Through her research, Mojgan Naghavi, PhD, associate professor of Microbiology-Immunology, investigates how microtubules, regulators of microtubule dynamics and microtubule motor proteins, function to enable HIV-1 movement in an infected cell. In one recent study, her lab infected cells with fluorescently tagged HIV to track the virus from the time it entered the cell, all the way through to the nucleus, where the virus replicates.
Her team also explores how and why HIV infection induces neuronal damage, in the hope of helping to develop potential new approaches to treat HIV-associated dementia.
What are your research interests?
Our research focuses on infection by Human Immunodeficiency Virus type 1 (HIV-1), a retrovirus and causative agent of acquired immunodeficiency syndrome (AIDS).

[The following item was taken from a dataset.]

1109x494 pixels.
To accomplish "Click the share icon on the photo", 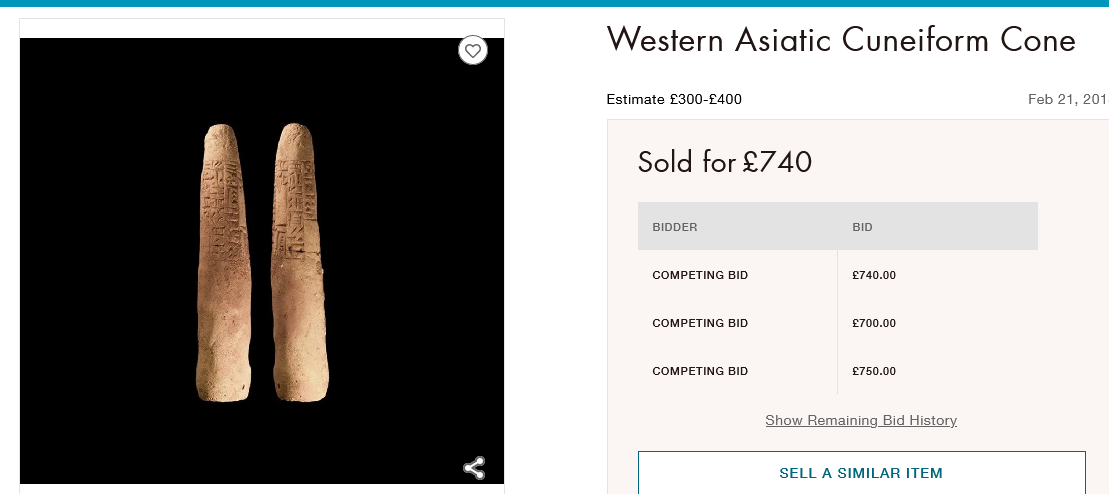I will (x=474, y=467).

In addition to suppressing the immune system, rendering victims susceptible to opportunistic infections, HIV-1 can cross the blood-brain barrier and cause serious damage to the central nervous system, ultimately leading to HIV-associated dementia.
Our research has had a long-term focus on host factors that regulate HIV-1 infection in a variety of cell types, including microglia and primary neurons. Our early work discovered that the neuronal protein FEZ-1 regulates early HIV-1 infection. We have since gone on to show that FEZ-1 acts as a microtubule (MT) motor adaptor protein that associates with HIV-1 capsids and regulates inward movement of viral particles to the nucleus. We have also uncovered fundamental aspects of how HIV-1 regulates MT behavior to facilitate infection and the host factors involved. This includes MT plus-end binding proteins and actin-MT cross-linkers involved in initiating virus transport. Moreover, we discovered that HIV-1 infection was regulated by PDZD8, a poorly understood protein whose biological function was unknown prior to our discovery of its role in regulating MT stability. Beyond HIV-1, we have also discovered how neurotropic viruses such as Herpes Simplex Virus type 1 (HSV-1) exploit MTs to facilitate their replication.

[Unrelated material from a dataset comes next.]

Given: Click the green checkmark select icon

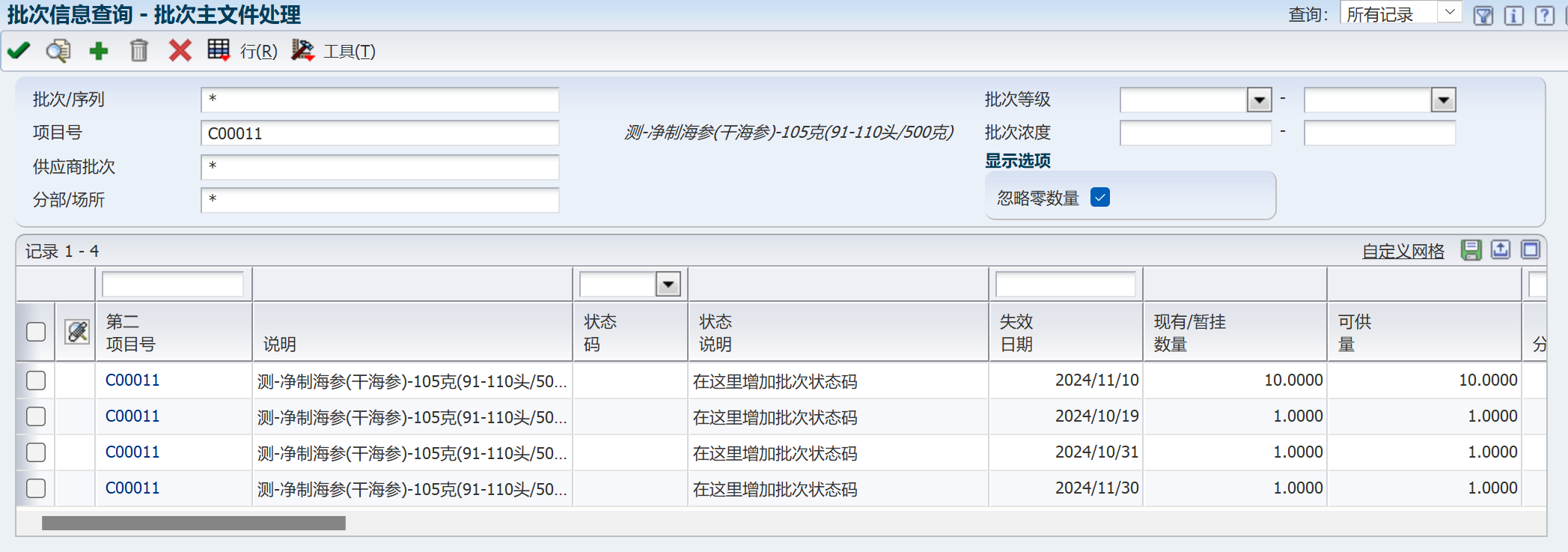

What types of collaborations are you engaged in across campus (and beyond)?
Our long-time collaborator is Derek Walsh, PhD, in the Department of Microbiology-Immunology here at Northwestern. Together with his lab, we have discovered how HSV-1, the causative agent of cold sores, corneal blindness and encephalopathy, exploit MTs to facilitate their replication. We also collaborate with Stephen Goff, PhD, another retrovirologist, as well as cell biologists Gregg Gundersen, PhD, and Richard Vallee, PhD, at Columbia University to understand how HIV and HSV-1 hijack host MT network and MT motors for their movement in infected cells. We are doing this as part of an NIH-funded Program Project Grant (PPG) between our five labs.

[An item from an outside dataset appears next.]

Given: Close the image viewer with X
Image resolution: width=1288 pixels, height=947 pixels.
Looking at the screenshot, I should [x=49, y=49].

How did you become interested in this area of research?
I became interested in HIV as a student at Karolinksa Institute in Stockholm, Sweden. At that time, in the early 1990s, we knew very little about the virus and with the lack of combination antiretroviral drugs currently available to keep HIV infection under control, AIDS was a major cause of death globally. I really wanted to get involved in trying to understand this new disease and try to make a contribution. I later became interested in HIV motility in infected cells when I discovered a number of MT regulatory host factors that could regulate HIV infection during my postdoctoral training at Columbia University.
How is your research funded?
Our research is funded by National Institute of General Medical Sciences, awards R01GM101975 (Characterization of the antiviral and nuclear functions of FEZ-1 and NEK-1) and P01GM105536 (Microtubule networks and virus trafficking), as well as National Institute of Allergy and Infectious Diseases, award T32 AI007476 (Immunology and Molecular Pathogenesis Training Program). We are also supported by Northwestern University and NUCATS start-up awards.
Where have you recently published papers?
We recently published some of our work showing how FEZ-1 binds to HIV cores and regulates the movement of viral particles towards the nucleus in Nature Communications. In collaboration with Dr. Walsh we also uncovered how HSV-1 regulates MT dynamics to initiate their intracellular transport during early infection. This work was recently published in the Journal of Cell Biology.
Who inspires you?
There are a number of people who inspire me, but I would have to say that my former postdoctoral mentor, Stephen Goff, is one who springs to mind immediately. He works on diverse subjects, yet manages to make groundbreaking contributions to each field. He has an enduring passion for science. He is incredibly successful, and at the same time, he is hugely supportive and helpful towards young researchers establishing their own groups, making him truly inspirational.